Usually, retailers do not detect intrusions proactively on their own; instead, an external entity (card companies or law enforcement) notifies them of a compromise. Add in the average 39 days to identify, scope and contain the threat within retail organizations and the math adds up to an unsettling conclusion about one of the industries hit hardest by cyberattacks in 2014: shoppers remain vulnerable.
This year is a turning point year for U.S. retailers. Point-of-sale systems are notoriously difficult to secure, and nearly a quarter of retail security budgets are now spent on efforts to disrupt an attack before it happens. Stores around the country are updating POS systems ahead of the U.S. credit card companies’ shift to interoperable chip-based (or EMV) cards, but counterfeit credit cards only make up 37 percent of all credit card fraud. EMV chips will make it more difficult for criminals to monetize stolen data, but they cannot prevent consumer data breaches like those that hit major retailers in 2013 and 2014. While the cards’ track data equivalent is encrypted, Primary Account Number data is still sometimes transmitted openly with chip-enabled cards. Therefore, network-wide visibility remains of paramount importance for retailers.
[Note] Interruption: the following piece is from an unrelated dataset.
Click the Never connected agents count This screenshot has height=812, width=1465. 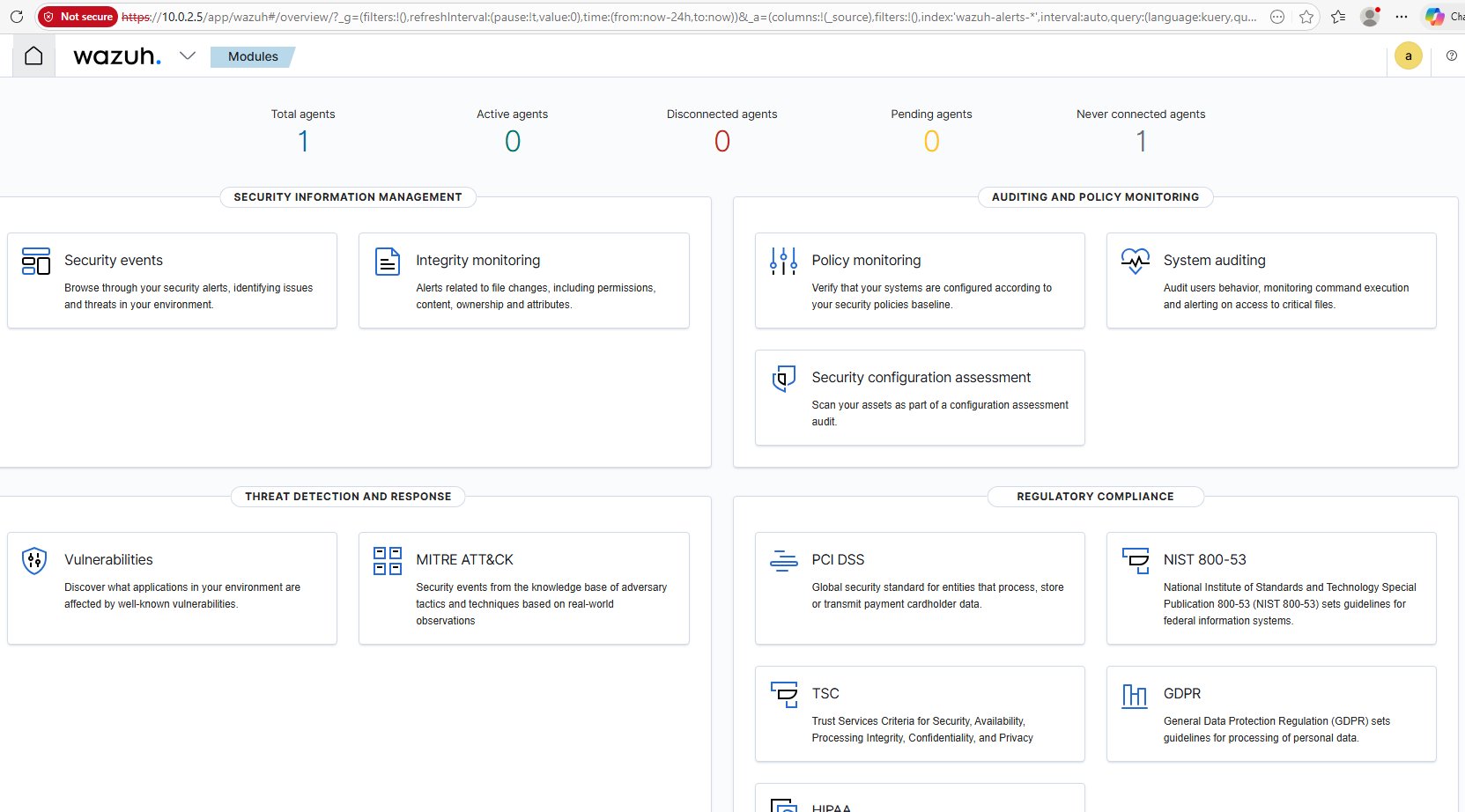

Tanium’s retail clients have hundreds of thousands of POS systems and other endpoints to manage and secure, but human expertise to secure customer data remains a scarce commodity. On average, retailers have only 11 employees responding to security incidents, according to the Ponemon study. Though security operations teams at retailers monitor network traffic, anti-virus alerts and other malware-centric detection technologies, unknown threats often present themselves as anomalies — practically invisible within massive amount of noise that non-targeted scans and commodity malware create on a daily basis for small teams.
Good security hygiene still leaves the POS exposed
Point of sale systems are typically appliances running a common set of software atop a basic underlying desktop operating system. Many retailers rely on tools that use known indicators of compromise (IOCs) to find RAM scrapers, backdoors, and other malware commonly used in such attacks. This approach is an essential part of maintaining good security hygiene and detecting known threats, but might miss never-before-seen custom malware written for a specific victim environment, capturing card data with minimal footprint on infected systems. You could also miss the telltale artifacts of lateral movement and privilege escalation that leverage the victim’s own infrastructure.
The solutions to these challenges are visibility and control in seconds and at enterprise scale. Such capabilities can serve as a force-multiplier for IT and security operations teams, and are the foundations of Tanium’s technology. Tanium enables retail companies to detect and investigate both “known bad” and unknown anomalies. The platform can be used to help analysts easily perform ad-hoc searches or automated IOC scans for everything from hashes for loaded binaries, connections to known malicious IP addresses, or file names and registry keys associated with malware. Once an incident has been fully scoped, analysts can then go one step further by performing corrective action, such as quarantining machines, killing processes, resetting credentials, disabling network connections and much more, to remediate the compromised endpoints.
Tanium’s endpoint visibility and control
The Tanium Endpoint Platform is the first and only enterprise platform that provides security and IT operations teams with 15-second visibility and control to secure and manage every endpoint across an entire network, regardless of its size. With Tanium, you can:
- Ask any question in plain English and reliably get complete results every time for the most accurate and current view of the entire environment
- Know everything you need to about what is happening right now in 15-seconds so that you can fully scope modern, rapidly evolving threats quickly
- Act directly on the endpoints for immediate and precise remediation of any kind, which eliminates the ability for adversaries to counteract or reestablish control — hallmark adaptability that’s crucial to resolving today’s increasingly targeted and sophisticated attacks
Tanium has introduced automation, speed and scalability previously unheard of to retail network security operations teams, giving them visibility and control far beyond their numbers and reducing threat detection times from days or even months to seconds. Its patented architecture enables it to uniquely scale to millions of endpoints with little to no impact on performance, reliability or supporting infrastructure costs. And Tanium is purposely designed to maintain a level of agility that can match up favorably against modern attacks — creating a safer, more confident environment for businesses and shoppers alike.